Their Private Worlds Contained The Memory of a Painting that had Shapes as Reassuring as the Uncanny Footage of a Sonogram

Curated by Sedrick Chisom

Omari Douglin, Brook Hsu, Merlin James , Stanislava Kovalcikova, Kent O’Connor, Randy Wray, Hiroka Yamashita

Matthew Brown, Los Angeles, CA, January 8 – February 5, 2022

Randy Wray at Matthew Brown

Installation view, Matthew Brown

Randy Wray painting at Matthew Brown

Nature, 2021, oil on linen, 40 x 30 inches

Randy Wray painting at Matthew Brown

Root, 2021, oil on linen, 40 x 30 inches

Randy Wray painting at Matthew Brown

Or, 2020, oil on linen, 40 x 30 inches

Randy Wray at Matthew Brown

Circuit, 2021, oil on linen, 40 x 30 inches

A good friend of mine once told me that the mark of a good painting show is that it makes you want to drop everything and run to the studio to paint.

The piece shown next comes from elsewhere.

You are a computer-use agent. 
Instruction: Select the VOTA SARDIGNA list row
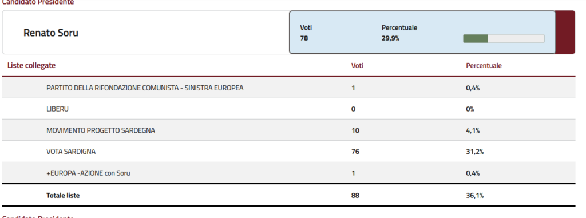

I have held onto this statement for several years wondering about what it is that makes painters obsess in this particular way. The reason I selected the artists in this show is ultimately very simple; in following the work of each painter included, I have found their responses to the concerns in painting that most haunt me to be such that it forces me to address these crucial questions in my own work. There is not an essential theme that governs my decision to curate this selection of artists but rather sympathies across painting practices and sets of overlapping formal, conceptual, and material affinities that put forward imaginations of painting. If anything unites the artists in this show I think it has to do with a certain kind of haptic, giddy, corny, old fashioned belief in the vitality of paint.